Now HAProxy node1 is complete make sure to do all of the above on your HAProxy node2 and make sure to change the priority as noted in the keepalived.conf file. Once you have completed HAProxy node2 continue onto the next section of setting up your ELK stack. You could also clone the first node to create the second node but if you do; make sure to make the proper change in keepalived.conf and haproxy.cfg as above.
ES (Elasticsearch Master/Data Nodes (es-1, es-2): Now we will be setting up our two nodes to build our Elasticsearch cluster and again I have a script to do this. These nodes will only be Master/Data nodes. They will not be doing any logstash processing. They will purely be used to maintain the cluster and provide redundancy. These nodes will not be exposed to the HAProxy Load Balancers; Only our ELK nodes below will be. These nodes will process all of the data that our frontend ELK nodes send back to be ingested, indexed and etc. For now we will only be setting up two ES Master/Data nodes; however you can build out as many as you like and use this same script each time for each additional node (If you add more than two you will want to adjust the following parameter in /etc/elasticsearch/elasticsearch.yml to ensure you do not experience a split-brain ES cluster. You will set the value to n/2+1 where n=number of nodes. So for example with just two nodes it would be 1 (or not set); whereas with 3 the value would be 2 (3/2+1=2)). Just make sure that every node-name is unique and has a DNS record associated with it.
discovery.zen.minimum_master_nodes: 2
So let’s get these nodes up and running. On your new ES nodes run the following script on each to get them running.
sudo apt-get install git
cd ~
git clone https://github.com/mrlesmithjr/Logstash_Kibana3
chmod +x ./Logstash_Kibana3/Cluster_Setup/Logstash-ES-Cluster-Master-data-node.sh
sudo ./Logstash_Kibana3/Cluster_Setup/Logstash-ES-Cluster-Master-data-node.sh
Once these are up and running your new ES cluster (logstash-cluster) should be ready to go. However you will want to modify your Java Heap Size to 50% of the installed memory. So if you installed per the requirements you will want to adjust the ES_HEAP_SIZE to 2g because by default it will be at 1g. And it is commented out by default.
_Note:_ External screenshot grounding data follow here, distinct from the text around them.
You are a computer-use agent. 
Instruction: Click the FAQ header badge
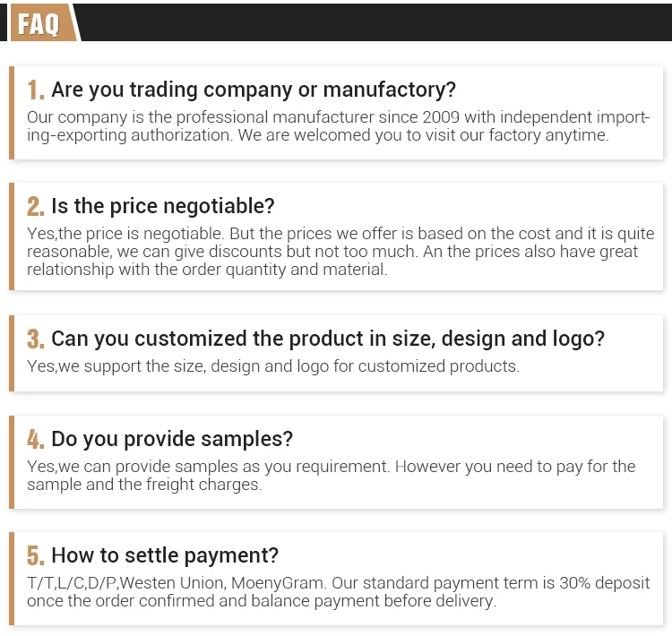coord(39,23)
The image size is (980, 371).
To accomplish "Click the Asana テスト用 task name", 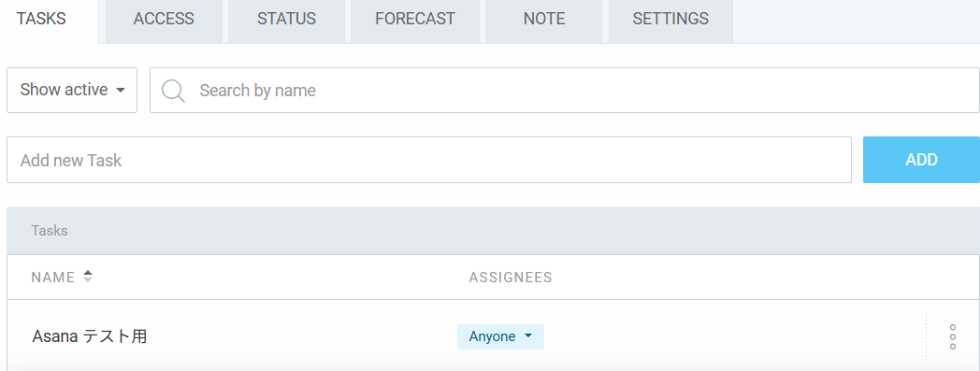I will coord(90,336).
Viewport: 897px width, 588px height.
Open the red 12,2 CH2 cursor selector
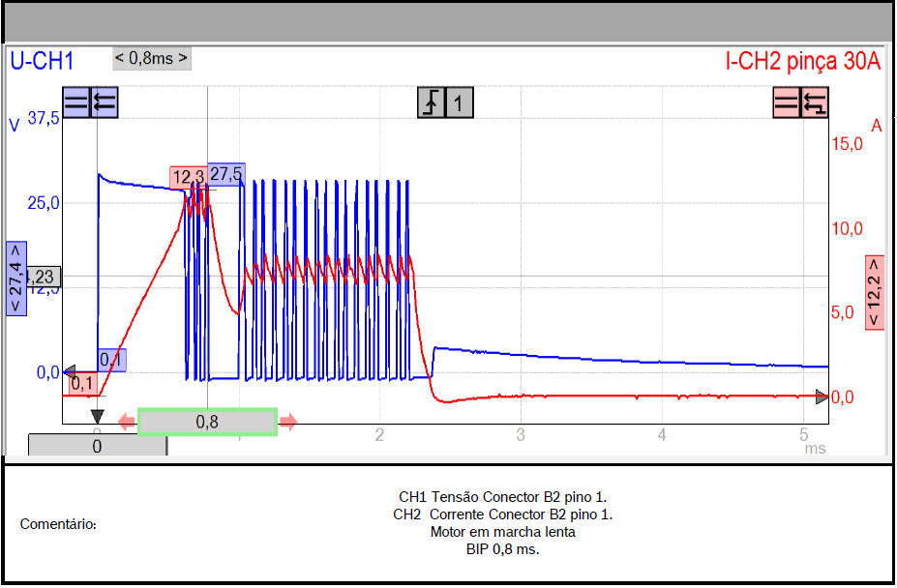tap(875, 293)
sudo nano /etc/init.d/elasticsearch
change
#ES_HEAP_SIZE=1g
to
ES_HEAP_SIZE=2g
Now proceed onto setting up the frontend ELK nodes.
ELK (Elasticsearch, Logstash and Kibana) Nodes (logstash-1, logstash-2):
Now we are ready to set up our ELK frontend nodes and again I have a script to make this process repeatable and simple. For now we will only be setting up two ELK nodes; however you can build out as many as you like and use this same script each time for each additional node. Just make sure that every node-name is unique and has a DNS record associated with it.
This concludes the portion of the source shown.